We developed a VR environment where four balls served as a three-dimensional stimulus. One ball appears closer to the user, which has to be identified as fast as possible using the appropriate arrow key on a keyboard. Monocular depth cues were reduced, so the participant needed stereopsis to fulfill the task. Thus, the system could measure the stereopsis performance regarding reaction time and accuracy. Moreover, an eye tracking system recorded the pupil diameter and the gaze direction throughout the procedure. The raw data were preprocessed to cope with invalid or missing data. Therefrom, we extracted statistical features and features describing the individual changes in pupil diameter and gaze. We performed a feature selection method to evaluate each feature’s importance. However, it was not used to optimize for the best number of features. We collected data from 35 participants (15 controls and 20 Post-COVID) and trained different classifiers (SVM, kNN, and RF) on the features we extracted. Finally, we applied NCV with the inner loop for hyperparameter tuning the classifier model and the outer loop for the overall model performance. We achieved the best performance (71% accuracy) using the RF classifier. We provided features from eye tracking and stereopsis performance data in which differences can be observed, although not every Post-COVID patient showed these differences. Since the disease pattern is diffuse, not every Post-COVID patient is affected similarly. Furthermore, the sample size is small, only containing 35 participants. Therefore, we identified features showing differences between the groups. However, the rather small differences and the lack of sufficiently large datasets should be the subject of further investigations. We proposed a classification pipeline to distinguish controls from Post-COVID patients where we achieved an accuracy that might not be sufficient yet to be released. However, future work can improve on the discussed limitations of the system, and further data collection could support the presented findings. Nevertheless, these results indicate great potential for even better classification results.
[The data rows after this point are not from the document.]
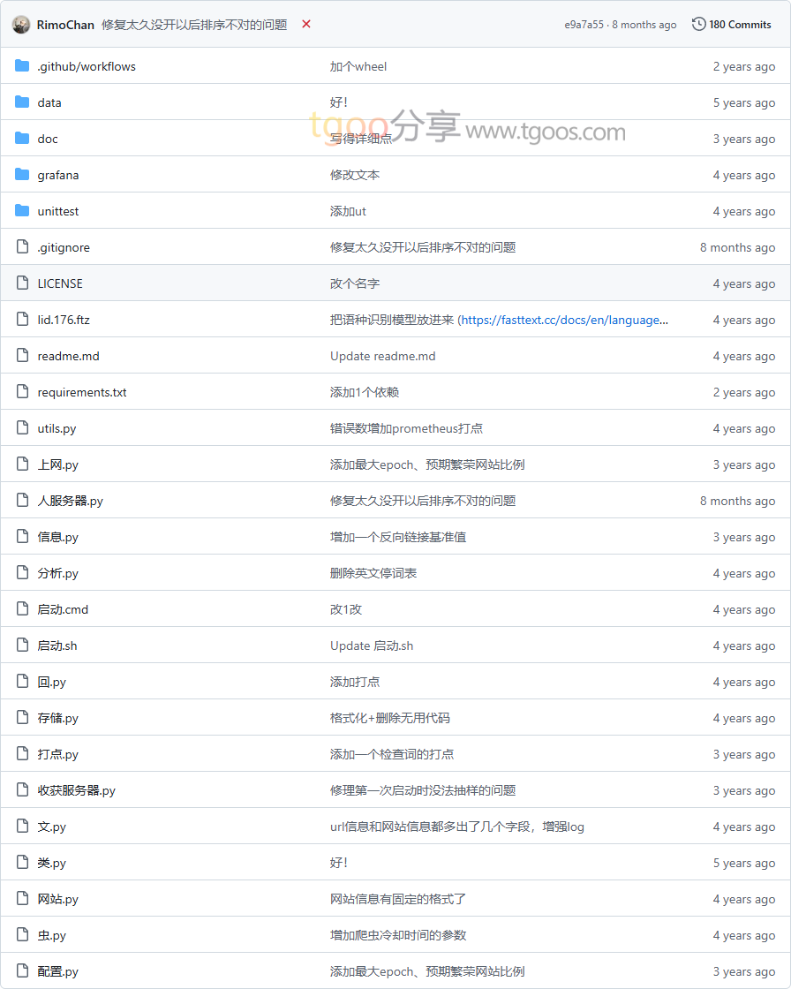Click the requirements.txt file icon

[22, 392]
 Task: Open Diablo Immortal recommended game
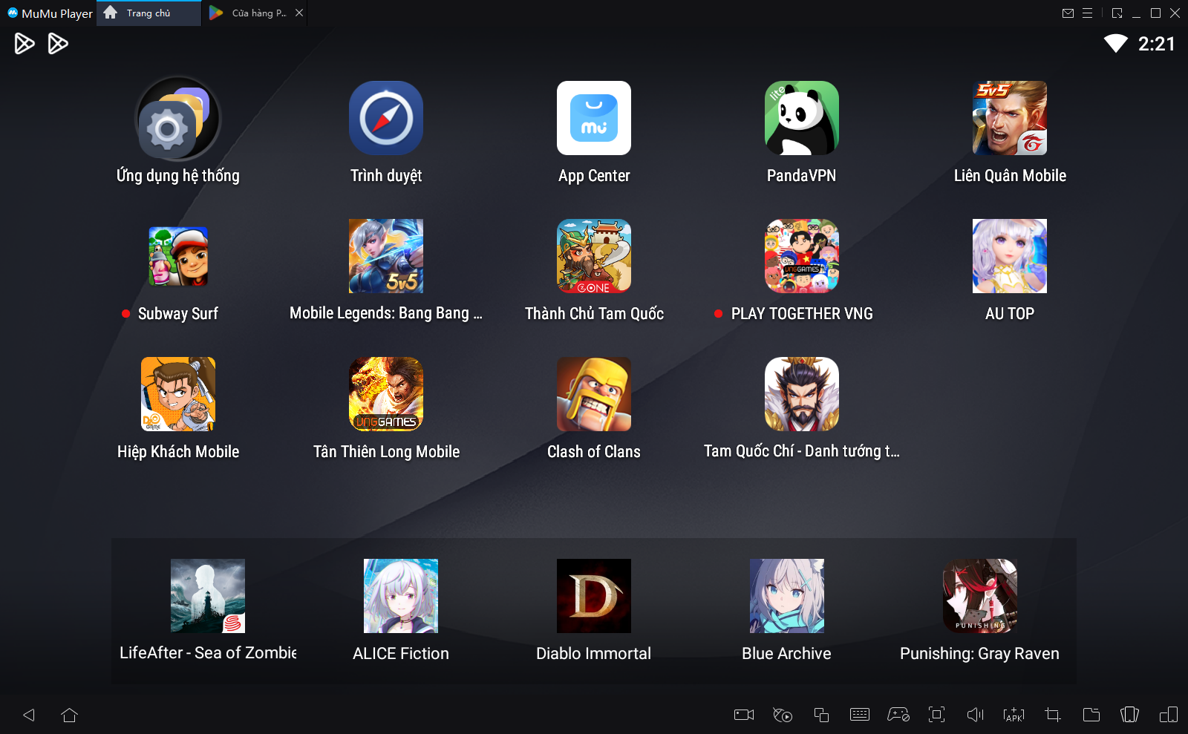point(593,596)
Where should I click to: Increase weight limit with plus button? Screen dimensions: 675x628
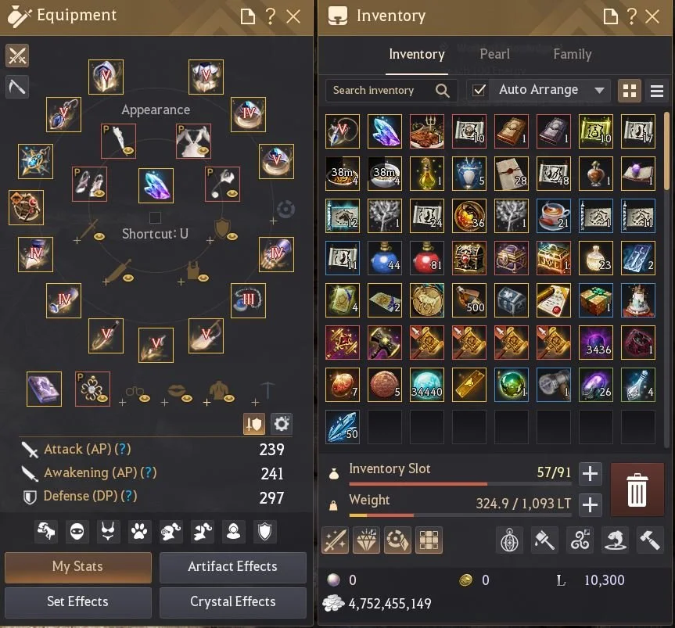(x=590, y=505)
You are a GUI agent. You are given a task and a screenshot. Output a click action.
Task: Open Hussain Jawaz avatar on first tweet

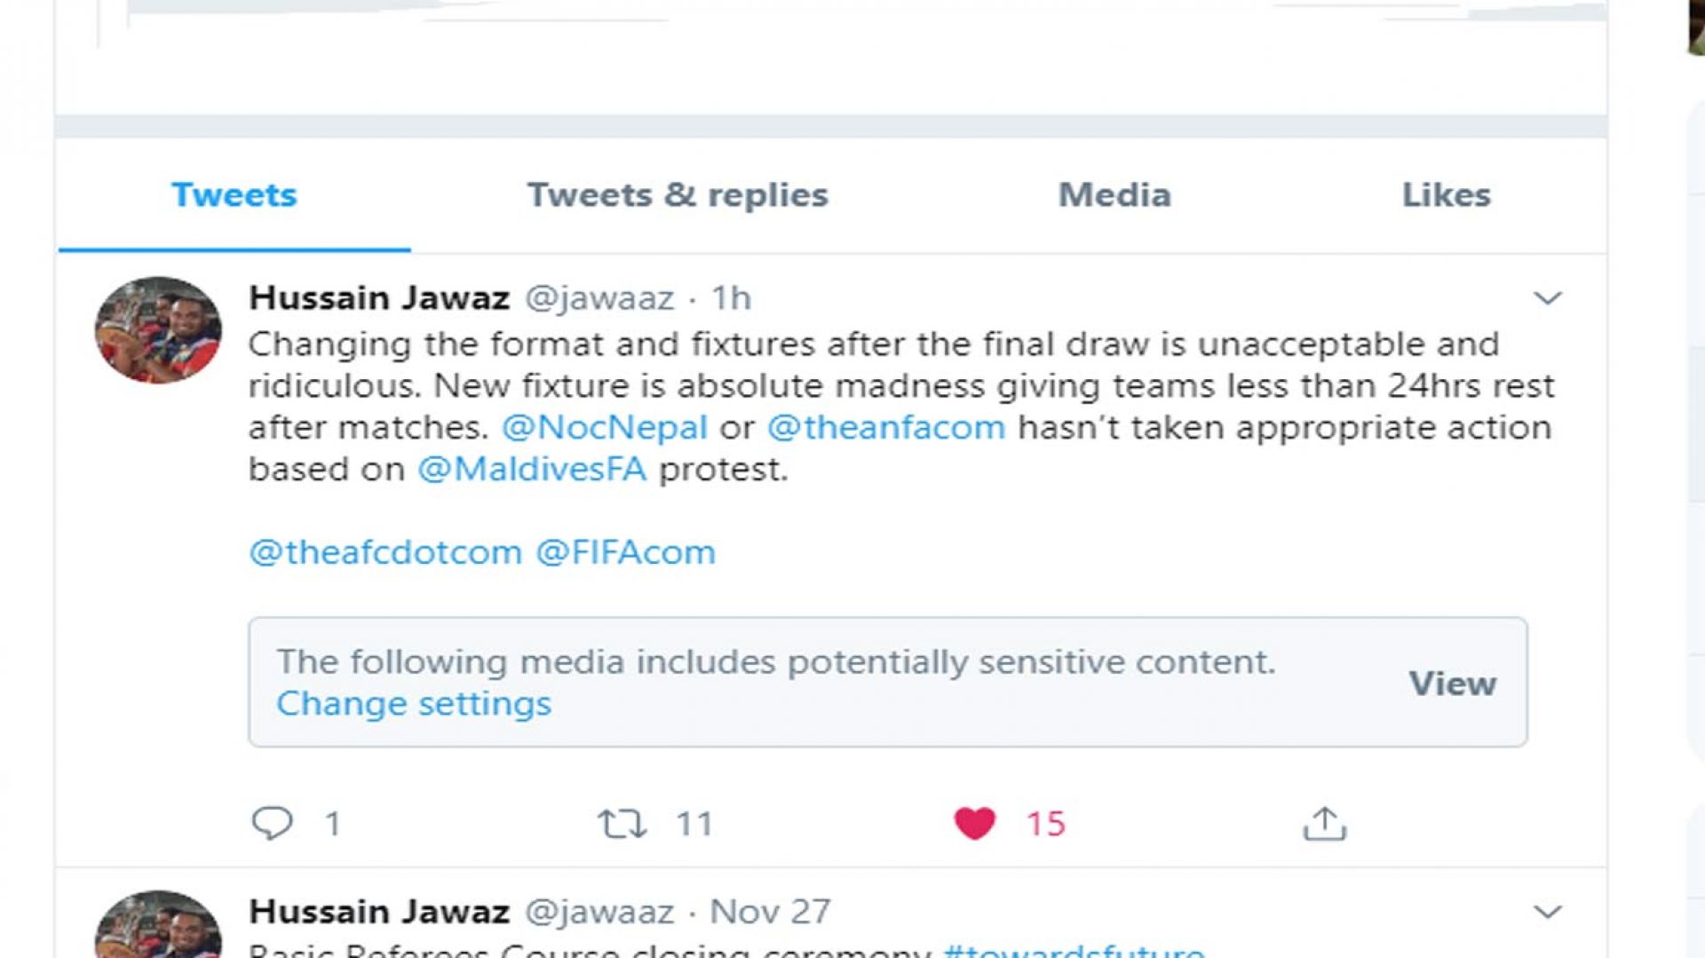pyautogui.click(x=158, y=329)
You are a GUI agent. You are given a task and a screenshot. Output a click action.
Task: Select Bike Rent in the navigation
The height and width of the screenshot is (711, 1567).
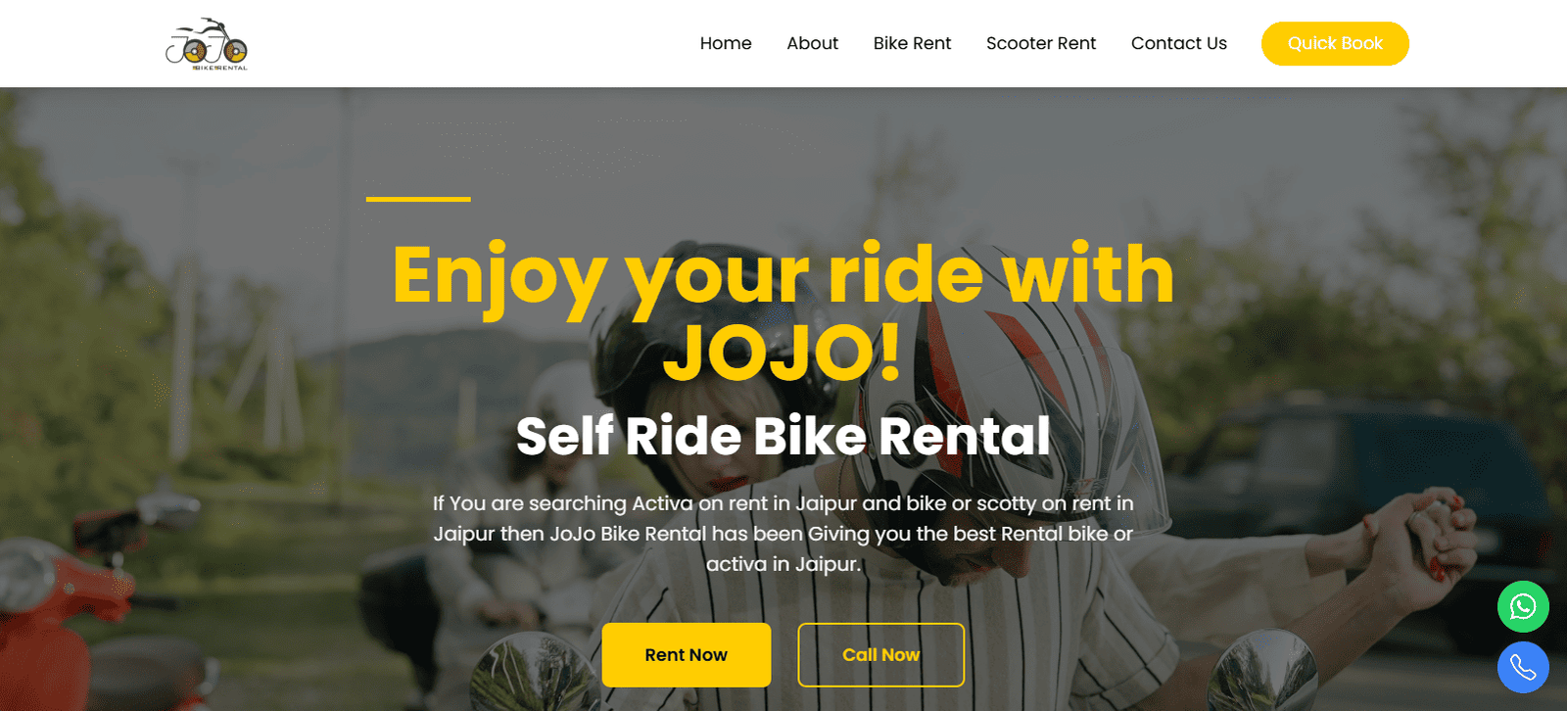point(912,43)
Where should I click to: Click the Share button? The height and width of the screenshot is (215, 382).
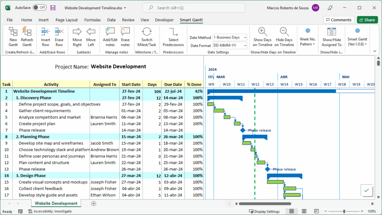[x=367, y=20]
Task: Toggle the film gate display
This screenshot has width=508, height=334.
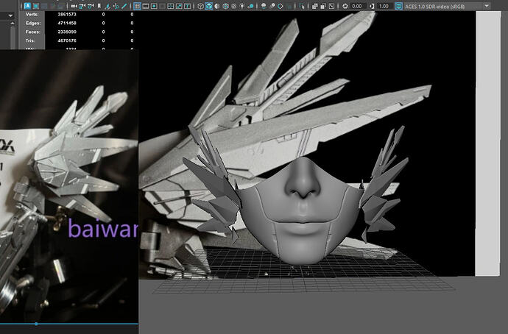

Although the results seem promising, future work should assess this system in a large study including different age groups. Additionally, the participants were asked to take off their spectacles. This study limitation should be addressed in future work since stereoacuity relies on proper vision. By disabling corrections done by the spectacles, we might have introduced a reduction in their stereopsis performance, potentially distorting the resulting data. Furthermore, different feature types could be used in the classifiers, for example, features that consider the signals’ changes over time. Overall, we identified valuable features that seem prominent in Post-COVID patients and shed more light on how Post-COVID influences visual functions. We also proposed a classification pipeline for Post-COVID patients based on features from stereopsis and eye tracking data. Since neurophysiological dysfunctions occur not only in Post-COVID, this method might apply to other disorders like mild traumatic brain injuries that often occur in sports.